Text block:
· · · ·

THE YEAR: 753-754 OF ROME

     In the article quoted above, Auguste Dumas writes: «In this system, the year 1 of Christ coincides with year 754 of Rome. Unfortunately, the calculations made by Denis do not correspond to the data of history. According to the Gospel of Saint Matthew, Jesus was born in the days of Herod; now, we know that Herod died before the Passover of the Roman year of 750. It is therefore some time before this date that one must place the birth of Christ, although it is impossible to be more specific.»

     Father Holzmeister counted no less than eighteen different years put forward for the date of Christ’s birth by numerous modern authors21, not to mention ancient ones22. One could say that all the moderns since the time of the Renaissance have claimed to correct the “error of Denis” in the light of the assertions made by Flavius Josephus who alone is considered infallible.

     This study of the Herodian and Roman chronologies has shown us that neither the death of Herod nor the census of Quirinius constitutes any serious objection to the date calculations made by Denis. The “error” – or worse, the lie! – is not to be found with Denis, but with Flavius Josephus.

· · · ·

Records provided:
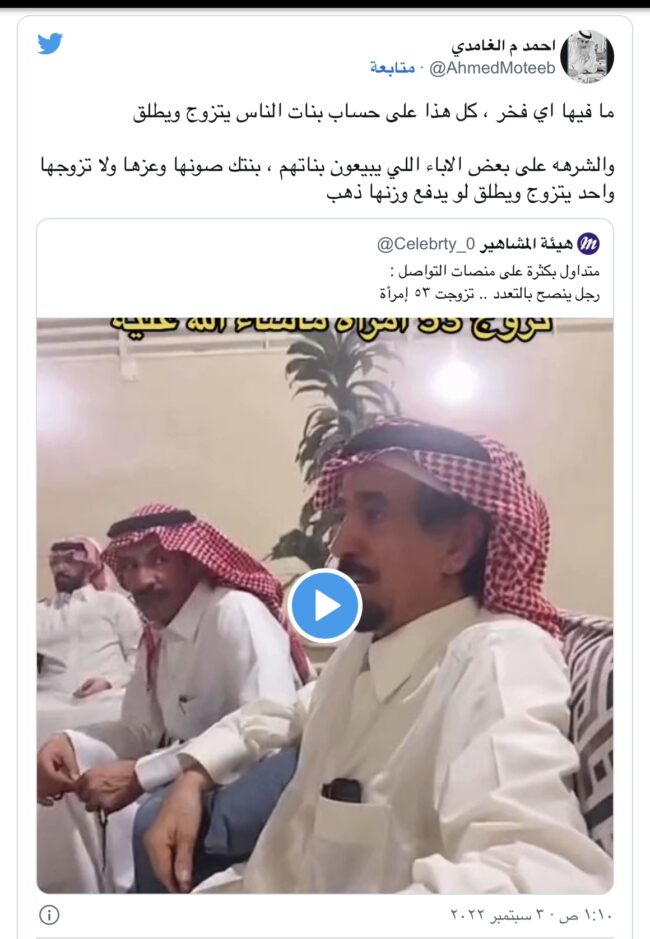Click the @Celebrty_0 handle
Screen dimensions: 650x939
click(x=425, y=244)
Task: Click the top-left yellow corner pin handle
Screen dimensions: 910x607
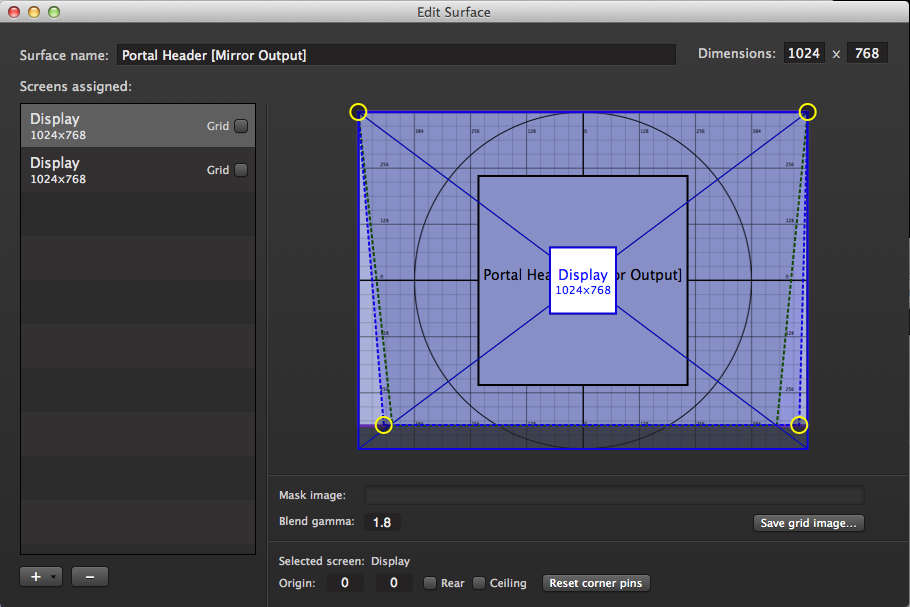Action: (x=359, y=112)
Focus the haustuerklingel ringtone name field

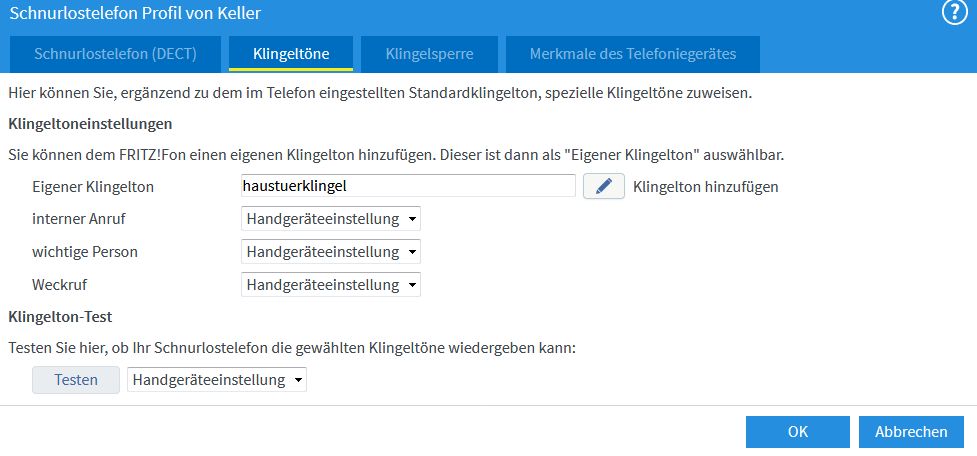(x=408, y=186)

· · · ·

Tasks to perform:
1) Return the passage on the date of Christ's birth from "Father Holzmeister counted" up to and including "is considered infallible.".
2) In the passage on the date of Christ's birth, how many different years for that date did Father Holzmeister count among modern authors?
3) Continue the passage on the date of Christ's birth from where it stops.

Outputs in order:
1)
Father Holzmeister counted no less than eighteen different years put forward for the date of Christ’s birth by numerous modern authors21, not to mention ancient ones22. One could say that all the moderns since the time of the Renaissance have claimed to correct the “error of Denis” in the light of the assertions made by Flavius Josephus who alone is considered infallible.

2) Eighteen.

3)
     Three hundred years before Denis, the paschal tables engraved in the files of the see of Hippolytus of Rome, dated by Margherita Guarducci to the first half of the 3rd century23, have already allowed us to establish this.

     It is astonishing to see how authors neglect this convergence between Denis and Hippolytus, despite the clear demonstrations of Father Holzmeister in his survey of the dates proposed by tradition. For the year 753, year 1 before Christ, he cites «the Paschal Canon of Hippolytus where a note has been made against the second year: “γενεςις Хριστου” (birth of Christ). In fact, the appendix embraces a period made up of two sets of 112 years each, of which the final year is 222 after Christ. Therefore, the final year of the first period is year 110 after Christ and the second year of the first period is year 1 before Christ: 753.24»

     The same date results from the information provided by Apollinarius of Laodicaea. To quote Saint Jerome, he counted 49 years between the nativity of Christ and the eighth year of the Emperor Claudius, which is 48 AD. Therefore, Apollinarius dated the birth of Christ in year 753 of Rome, 1 BC.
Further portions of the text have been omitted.